Le 23e édition du Festival de l'Imaginaire nous fait découvrir l’inépuisable et incroyable diversité des formes d’expressions à travers le monde avec 107 artistes de 16 pays pour 48 dates dans 28 lieux différents.
Jeudi 21 novembre à 20h30, c’est Rennes qui accueille un concert-rencontre à Parcé, La Granjagoul – Maison du Patrimoine Oral en Haute-Bretagne.
Au programme :
Yé Lasina Coulibaly musicien et compositeur burkinabé aujourd’hui basé en France, a grandi à l’école de la traduction mandingue. Entouré de trois balaphonistes virtuoses du groupe Yan Kadi Faso, leur répertoire de pièces polyphoniques reflète l’admirable travail de variations mélodiques et rythmiques réalisé par cet ensemble fondé en 1997 et composé d’instrumentistes hors-pair basés à Bobo-Dioulasso.

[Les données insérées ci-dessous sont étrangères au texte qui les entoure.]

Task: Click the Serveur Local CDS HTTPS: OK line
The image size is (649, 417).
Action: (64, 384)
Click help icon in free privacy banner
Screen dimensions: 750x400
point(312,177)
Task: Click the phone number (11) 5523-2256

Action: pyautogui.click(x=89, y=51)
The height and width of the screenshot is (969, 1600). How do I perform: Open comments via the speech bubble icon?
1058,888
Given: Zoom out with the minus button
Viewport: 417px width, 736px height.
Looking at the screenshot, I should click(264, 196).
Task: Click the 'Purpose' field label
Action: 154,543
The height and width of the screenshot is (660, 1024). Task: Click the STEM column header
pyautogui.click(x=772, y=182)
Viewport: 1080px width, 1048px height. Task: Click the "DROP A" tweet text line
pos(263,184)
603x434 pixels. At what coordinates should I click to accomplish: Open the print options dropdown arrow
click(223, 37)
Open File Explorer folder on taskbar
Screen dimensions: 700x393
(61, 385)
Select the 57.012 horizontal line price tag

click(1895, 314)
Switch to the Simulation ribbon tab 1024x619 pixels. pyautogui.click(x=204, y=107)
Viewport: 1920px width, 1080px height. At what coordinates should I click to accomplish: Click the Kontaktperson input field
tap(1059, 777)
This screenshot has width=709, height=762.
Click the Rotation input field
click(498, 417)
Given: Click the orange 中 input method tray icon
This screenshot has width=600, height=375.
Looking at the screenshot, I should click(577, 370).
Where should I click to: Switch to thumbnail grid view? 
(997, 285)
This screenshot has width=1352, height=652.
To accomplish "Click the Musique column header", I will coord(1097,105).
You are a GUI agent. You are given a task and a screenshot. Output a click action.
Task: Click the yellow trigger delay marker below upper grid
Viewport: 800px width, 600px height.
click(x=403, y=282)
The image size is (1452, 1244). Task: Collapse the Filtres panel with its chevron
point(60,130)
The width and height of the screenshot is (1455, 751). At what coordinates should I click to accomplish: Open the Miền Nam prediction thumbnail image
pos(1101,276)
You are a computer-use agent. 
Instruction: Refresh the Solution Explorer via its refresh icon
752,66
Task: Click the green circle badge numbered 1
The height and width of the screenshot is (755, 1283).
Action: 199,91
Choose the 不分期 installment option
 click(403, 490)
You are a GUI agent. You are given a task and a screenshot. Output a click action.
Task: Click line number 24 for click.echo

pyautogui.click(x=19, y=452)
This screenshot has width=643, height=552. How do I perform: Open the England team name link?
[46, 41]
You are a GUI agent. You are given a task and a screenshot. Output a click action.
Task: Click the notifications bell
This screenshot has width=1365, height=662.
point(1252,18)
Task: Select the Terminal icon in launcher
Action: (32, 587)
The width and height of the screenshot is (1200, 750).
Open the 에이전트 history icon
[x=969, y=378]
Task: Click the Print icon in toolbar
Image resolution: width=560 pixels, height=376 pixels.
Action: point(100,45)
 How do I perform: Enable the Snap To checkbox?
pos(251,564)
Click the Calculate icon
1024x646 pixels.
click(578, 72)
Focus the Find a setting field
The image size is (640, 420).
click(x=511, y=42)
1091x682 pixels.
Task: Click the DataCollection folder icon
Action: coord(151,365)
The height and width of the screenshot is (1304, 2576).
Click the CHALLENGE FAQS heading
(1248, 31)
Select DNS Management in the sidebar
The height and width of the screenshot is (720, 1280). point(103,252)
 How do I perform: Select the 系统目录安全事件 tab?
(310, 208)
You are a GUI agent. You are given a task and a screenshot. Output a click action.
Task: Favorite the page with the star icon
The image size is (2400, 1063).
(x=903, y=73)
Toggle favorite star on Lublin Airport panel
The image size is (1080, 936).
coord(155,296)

En malinké, l’expression « balafon » veut dire « sonner le bala », jouer du xylophone. Le balafon se compose d’un cadre de bois sur lequel sont fixées des lames de bois au moyen de corde ou de lanières de cuir. Sous chaque lame est placée une calebasse servant de résonateur. La calebasse est percée d’un trou sur lequel on colle une membrane très fine, autrefois une toile d’araignée, aujourd’hui une fine feuille de papier ou de plastique qui vibre comme un mirliton à chaque frappe sur la lame. Le grésillement qui en découle confère ce timbre particulier au balafon.
Percussioniste Yé Lasina Coulibaly s’est spécialisé dans le jeu du tambour rama et du Djembé. Ce natif d’une famille de griots est également chanteur : il présente en bambara des chants louant la beauté des paysages et l’esprit de la nature de son pays d’origine.